People are throwing the word “landslide” around willy-nilly this week, and while President-elect Donald Trump certainly won a decisive victory and did so in much stronger fashion than his 2016 squeaker, landslide it ain’t.
Trump will end up with 312 electoral votes, adding Nevada to his 2016 haul. That puts him at 57.99 percent of the Electoral College, tied with James Garfield in the election of 1880 at 44th biggest victory out of 60 presidential elections. Trump fits well with Garfield’s era. Ours is the first time since the stretch from 1884 to 1892 that Americans have seen the incumbent party lose three consecutive elections.
Trump’s fellow beefy New Yorker and non-consecutive executive, Grover Cleveland, was the product of a time like our own, in which rough parity between the parties produced a lot of see-sawing and a great deal of public frustration with incompetent, corrupt governance.
But the president-elect’s win is bigger than not only his own victory of 2016, but, also, by 1 point, President Joe Biden’s 2020 total. Trump, though, is well behind both elections for the two other most recent Democratic presidents, Barack Obama and Bill Clinton.

■ **Required work**
- 1) Output the lines of the records exactly, everything from the line containing "Open the Arts & Entertainment category" down to the end of the records, leaving out the pictures.
- 2) Go on with the text on Trump's electoral victory, starting after its last sentence.
The records that follow are unrelated to the text above.

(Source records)

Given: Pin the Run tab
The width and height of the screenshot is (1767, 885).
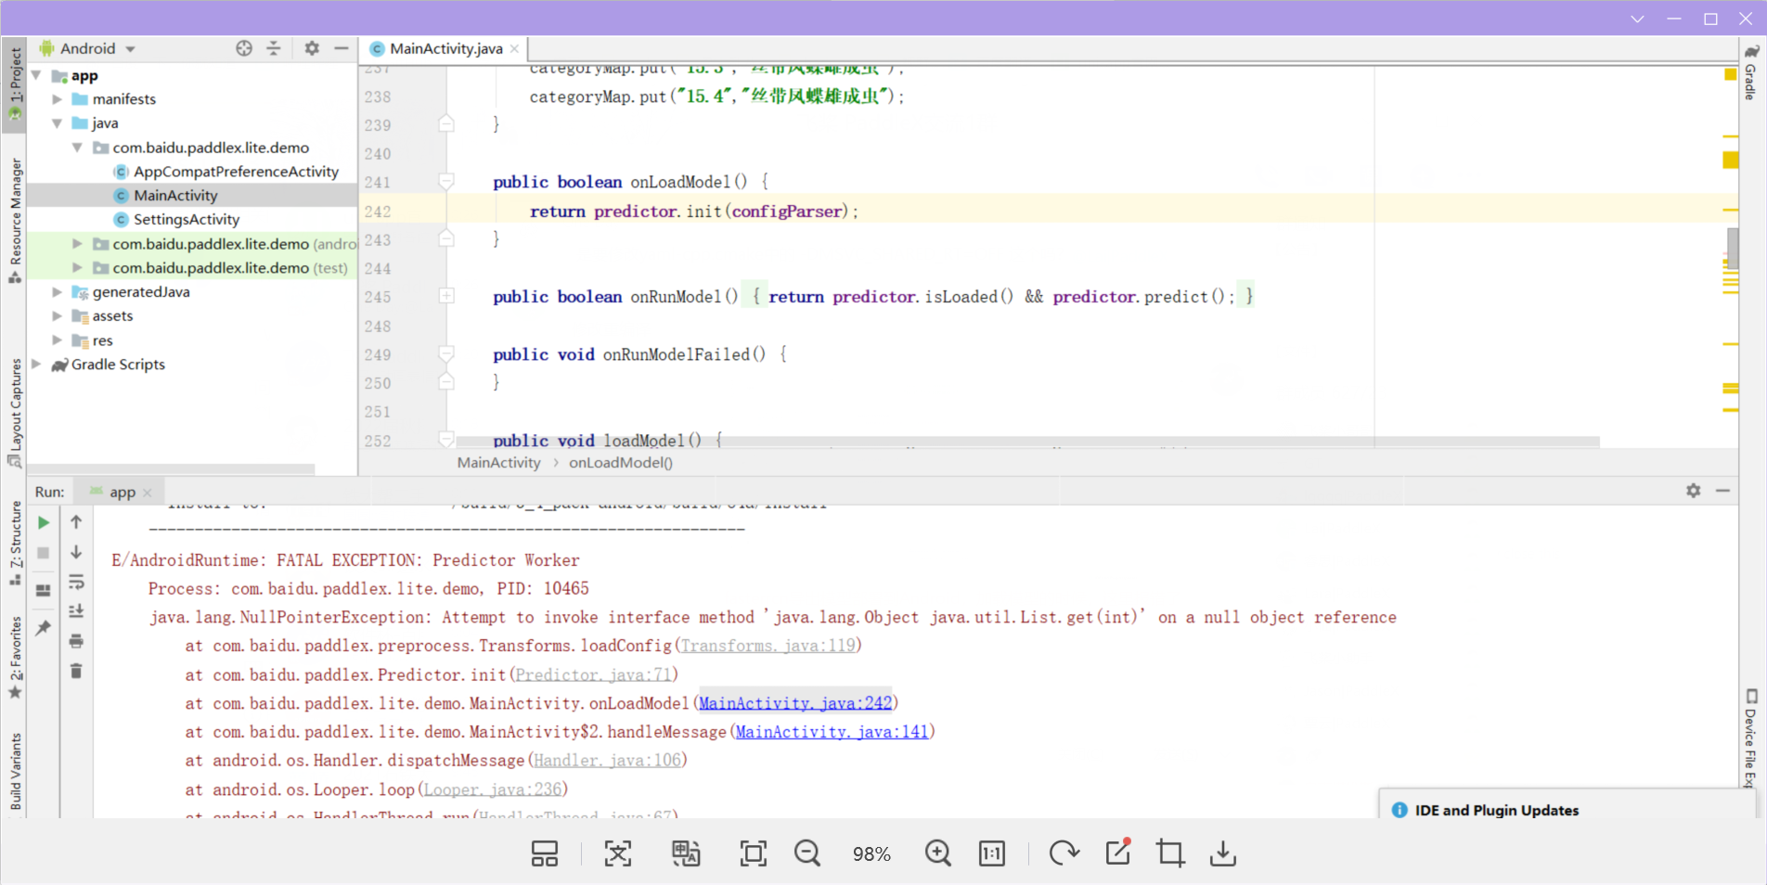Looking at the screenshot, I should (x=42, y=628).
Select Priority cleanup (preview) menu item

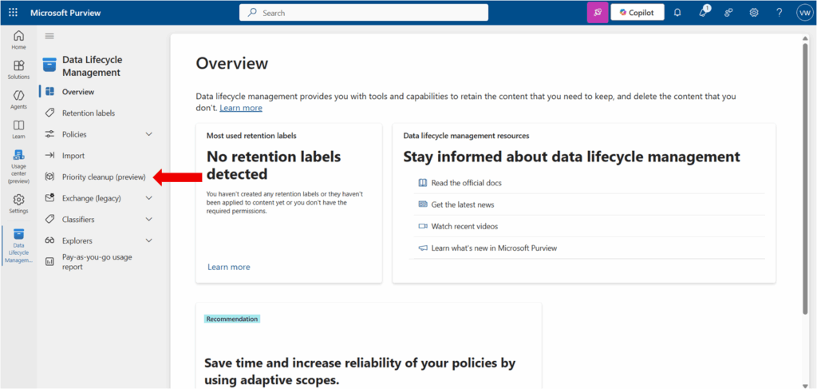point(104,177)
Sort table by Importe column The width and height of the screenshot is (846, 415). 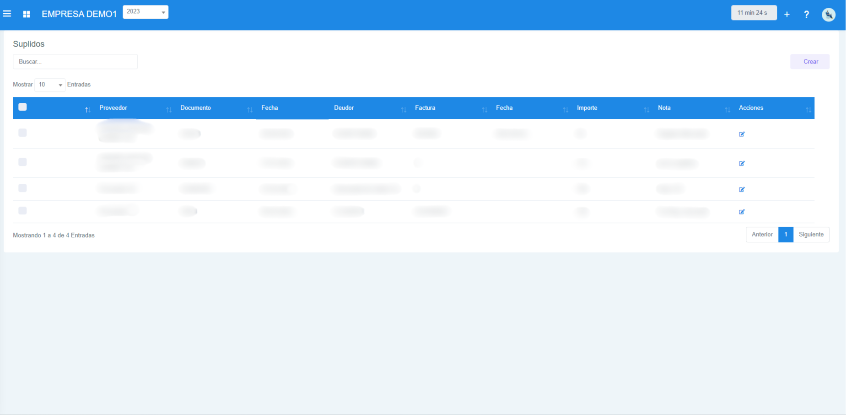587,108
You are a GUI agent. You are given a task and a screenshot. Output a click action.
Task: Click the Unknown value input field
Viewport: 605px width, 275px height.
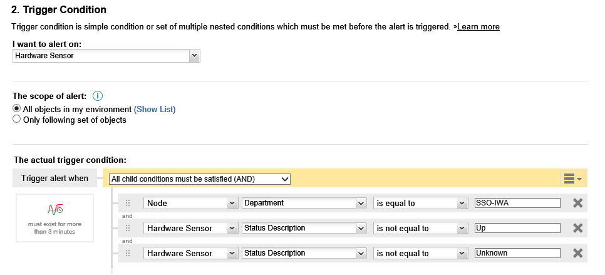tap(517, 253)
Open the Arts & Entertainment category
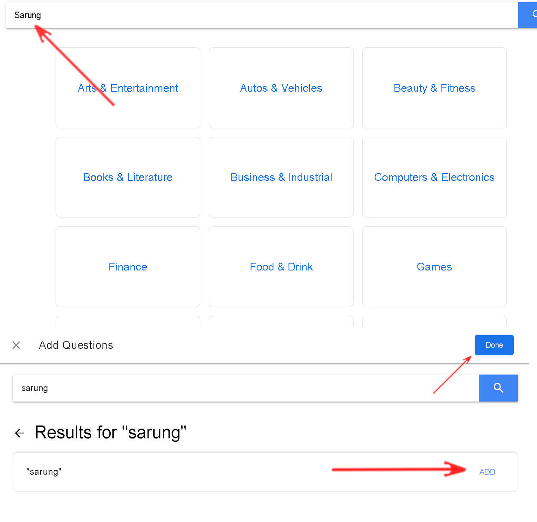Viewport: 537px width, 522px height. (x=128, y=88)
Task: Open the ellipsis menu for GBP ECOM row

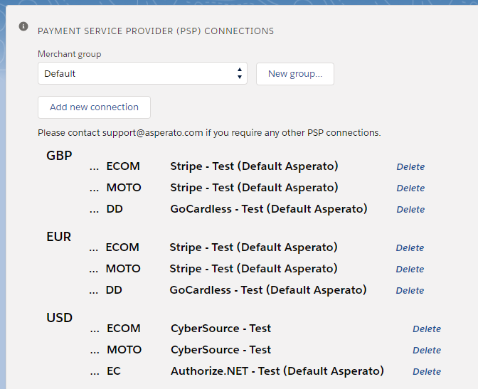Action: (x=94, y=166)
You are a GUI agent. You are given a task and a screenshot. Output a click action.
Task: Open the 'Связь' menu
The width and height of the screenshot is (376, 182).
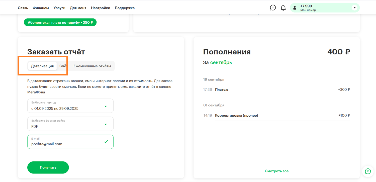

■ **Task responses**
- 1)
Open the Arts & Entertainment category
Viewport: 537px width, 522px height. (x=128, y=88)
Task: Open the ellipsis menu for GBP ECOM row

Action: (x=94, y=166)
You are a GUI agent. You are given a task and a screenshot. Output a click action.
Task: Open the 'Связь' menu
The width and height of the screenshot is (376, 182).

- 2)
The size of Trump’s margin relative to history does nothing, though, to diminish the size of the blue-to-red shift from 2020 to 2024. It was absolutely a red wave that rolled from coast to coast. In the scenarios we laid out last week, the result was unambiguously the first one: Trump again outperformed his polls substantially. It was an election like 2012 in that it looked close, but really wasn’t.
Given that the shift in the non-swing states was an eye-popping 6.7 points, the fact that the swing states shifted only about 3 points toward the Republicans suggests that Vice President Kamala Harris and her campaign have much to be proud of. So do Democratic Senate candidates in Nevada, Arizona, Wisconsin, and Michigan who managed to avoid getting washed out like incumbent Democrats in Ohio, Montana, and, probably, Pennsylvania. The House will be close, but Republicans may be able to hang on to a razor-thin majority like the one they scratched their way to in 2022.
That shift included big, heavily Democratic cities, as economist Jed Kolko points out: “Many [metropolitan areas] swung more than 10 points toward Trump in 2024 versus 2020, including New York, Los Angeles, Chicago, San Francisco, and Miami, as well as heavily Hispanic/Latino metros in Texas, California, and the Southwest.”
That geographic and demographic snapback has prompted the abuse of yet another election-time buzzword: realignment. Trump’s substantial improvement with black and Hispanic men compared to his previous two runs has made everyone gaga for realignment talk.
“Donald Trump’s return to the White House was powered by a historic realignment of the American electorate that upended decades of traditional coalitions,” says the Washington Post. Trump, of course, agrees.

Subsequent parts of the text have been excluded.